Bioinformatics Tutorial

RNA-seq: quantification, design, and differential expression

RNA-seq is not just about finding a list of significant genes. The quality of the biological design, the consistency of the library preparation, and the clarity of the model formula usually matter more than the choice of one aligner or one plotting style.

Two common analysis strategies
StrategyTypical toolsWhy choose it
Genome alignmentSTAR, HISAT2Excellent for splice junctions, coverage QC, and novel feature discovery
Transcript quantificationSalmon, KallistoFast, efficient, and robust when a good transcriptome reference exists
Lightweight / mobile alignmentJapalitySpliceResource-conscious splice-aware alignment for constrained environments and educational experimentation

Minimal conceptual workflow

  1. QC and trim if needed
  2. Quantify genes or transcripts
  3. Build a design matrix that reflects the biology
  4. Normalize counts and inspect sample structure
  5. Fit differential expression models
  6. Interpret with pathways, markers, and experiment context
Statistics you cannot skip
  • Replicates: without biological replicates, DE claims are often weak or indefensible.
  • Batch effects: prep date, lane, donor, and operator can dominate expression structure.
  • Multiple testing: thousands of genes means raw p-values are not enough.
  • Effect size: tiny but significant differences are not automatically biologically meaningful.
  • Normalization: library size correction helps, but composition bias and unwanted variation still matter.
# Salmon quant (illustrative)
salmon index -t transcripts.fa -i tx_index
salmon quant -i tx_index -l A \
  -1 trimmed_R1.fastq.gz -2 trimmed_R2.fastq.gz \
  -p 8 -o sample_salmon
Interactive RNA-seq interpretation guide

Click a stage to see the main question it answers and the most common way learners get misled.

design replicates counts or TPM normalize compare batch inspect DE + interpretation

Design decides what you are allowed to conclude

Before thinking about software, define your comparison: treatment vs control, paired vs unpaired, donor effects, time points, and replicates. A weak design cannot be repaired statistically afterward.

  • Include replicates whenever you want differential expression claims.
  • Write the experimental factors explicitly before you run the pipeline.

Quantification converts reads into comparable summaries

Gene-level counts are commonly used for DE, while transcript-level abundance can be useful for isoform questions.
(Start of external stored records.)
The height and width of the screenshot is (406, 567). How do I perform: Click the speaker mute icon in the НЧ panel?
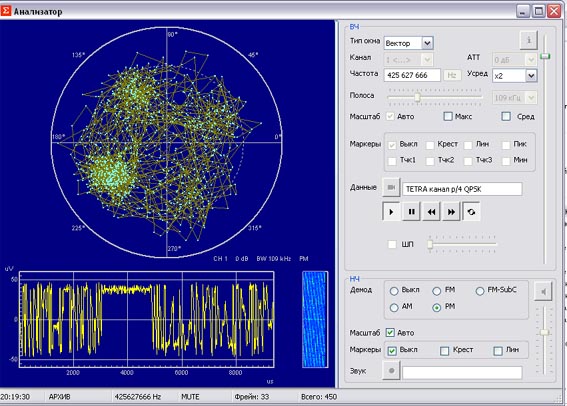click(543, 291)
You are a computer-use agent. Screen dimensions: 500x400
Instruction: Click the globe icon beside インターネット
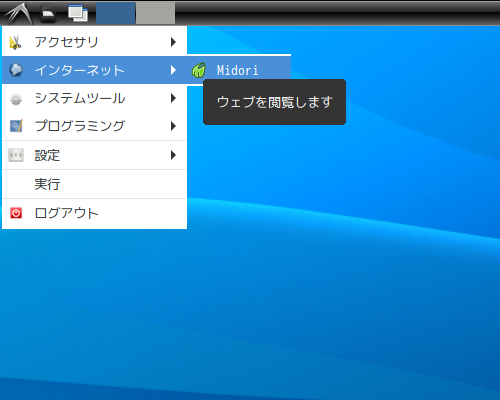[x=16, y=70]
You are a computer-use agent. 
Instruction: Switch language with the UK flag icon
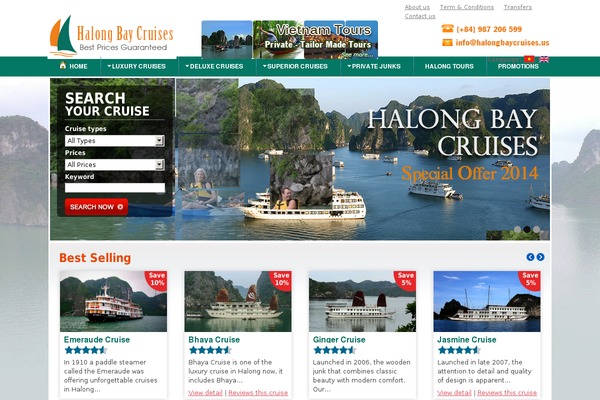pyautogui.click(x=544, y=59)
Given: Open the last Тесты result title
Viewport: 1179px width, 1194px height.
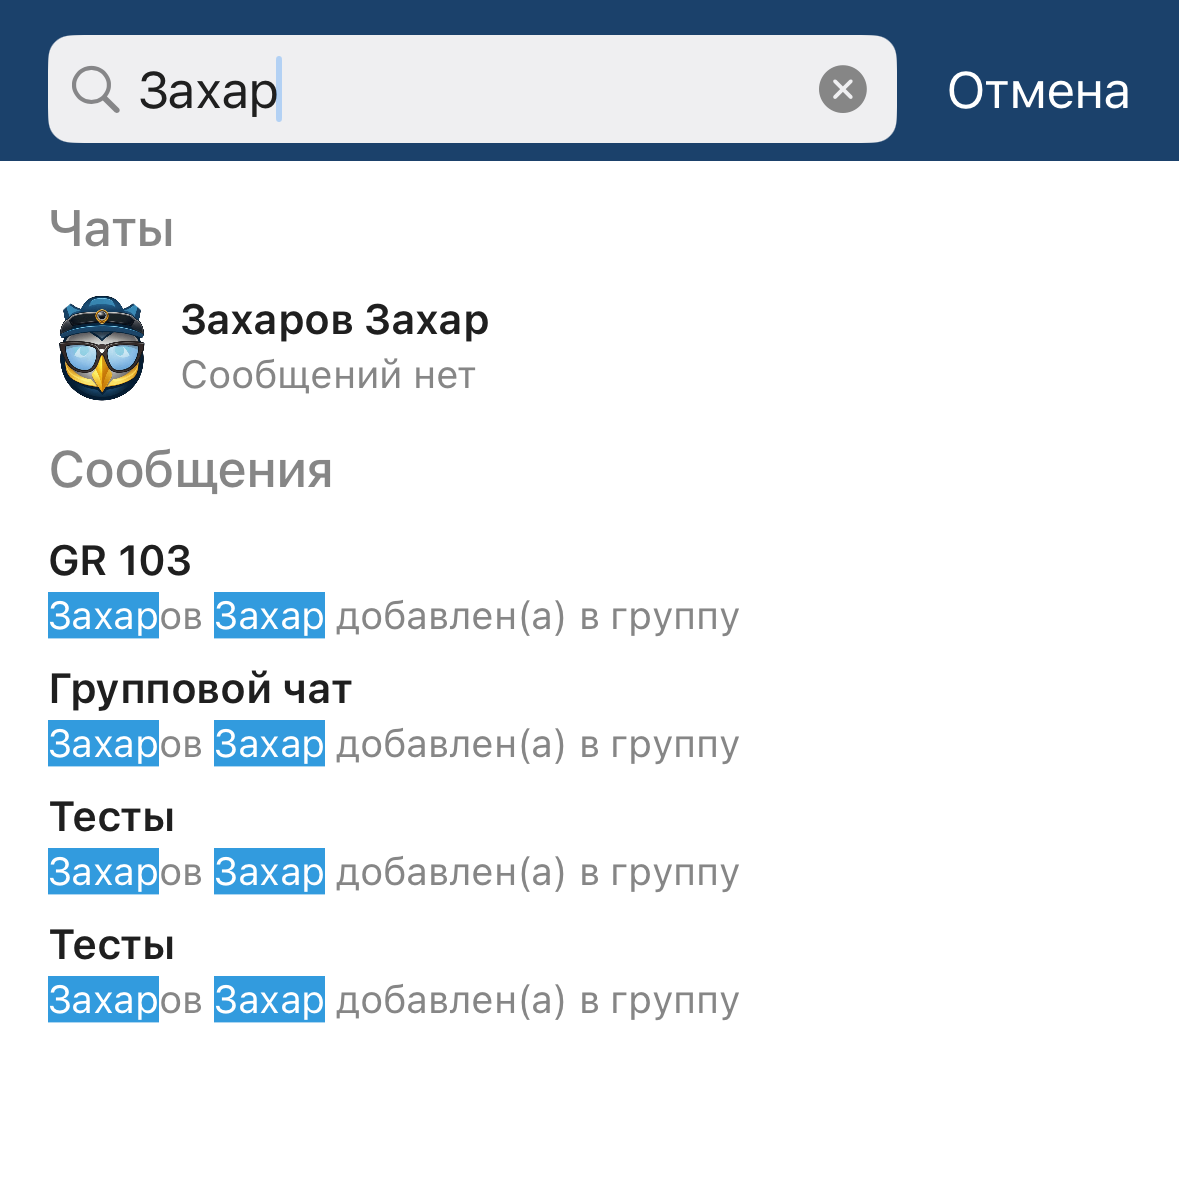Looking at the screenshot, I should click(x=112, y=945).
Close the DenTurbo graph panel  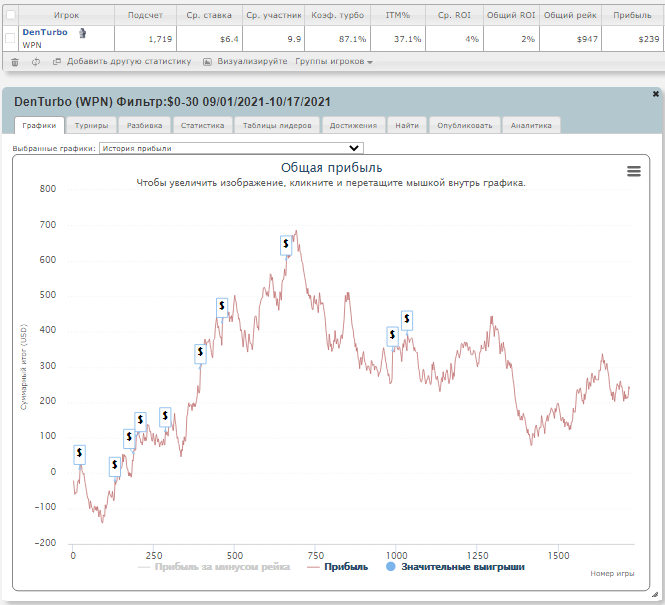(x=656, y=94)
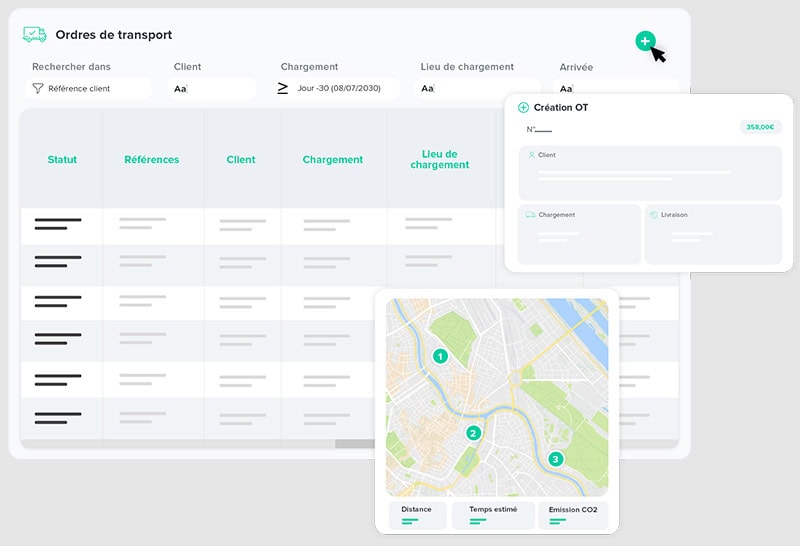
Task: Focus the Client filter text field
Action: [212, 89]
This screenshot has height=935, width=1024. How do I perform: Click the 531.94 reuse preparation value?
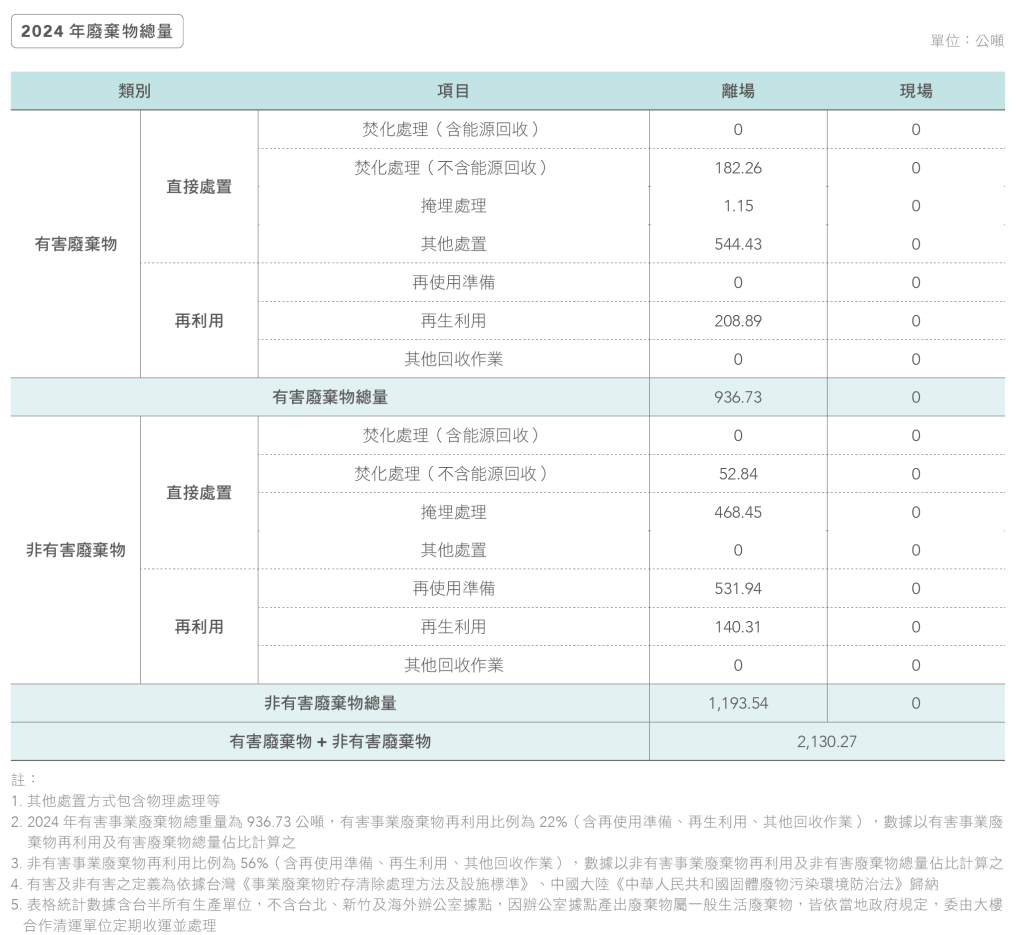(738, 589)
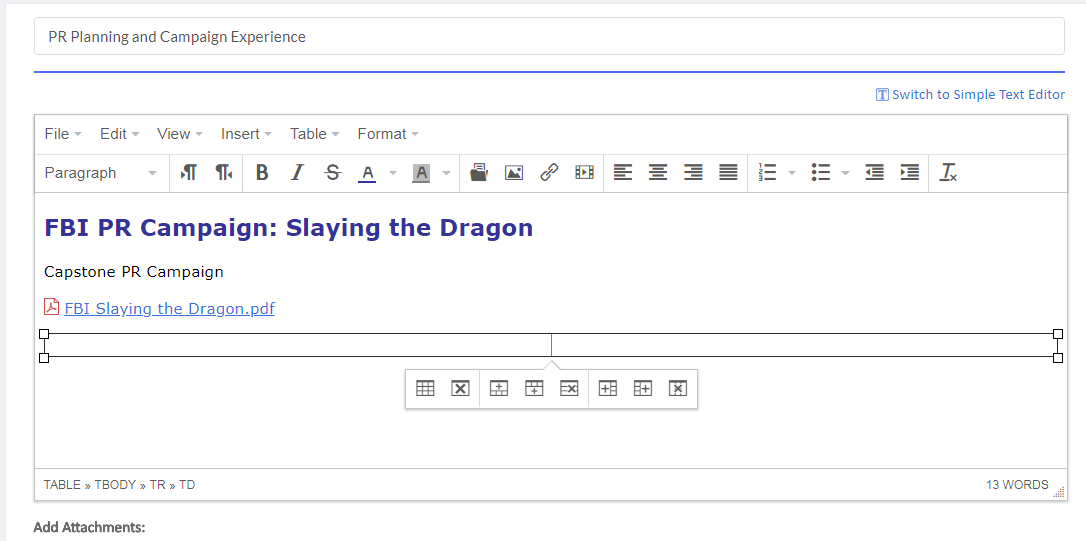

Choose a summary that matches the question, not just the easiest tool.

  • Counts are typically preferred for DE models like DESeq2 or edgeR.
  • TPM is useful for within-sample expression profiles, not as a drop-in replacement for DE counts.

Normalization reduces unfair sample-to-sample differences

Different libraries have different depths and composition. Normalization tries to make expression more comparable without erasing true biology.

  • Large composition shifts can distort naive interpretations of raw counts.
  • Always inspect sample-level plots after normalization.

Batch structure can overwhelm biology

If samples cluster by run date or operator rather than condition, the model and interpretation must account for that. Ignoring batch effects can create elegant but false results.

  • PCA is often the fastest way to see hidden sample structure.
  • Do not blindly remove variation you do not understand.

Differential expression is the start of interpretation, not the end

A volcano plot is only an overview. The real work is understanding whether the changing genes fit the biology, known pathways, cell composition shifts, or technical confounding.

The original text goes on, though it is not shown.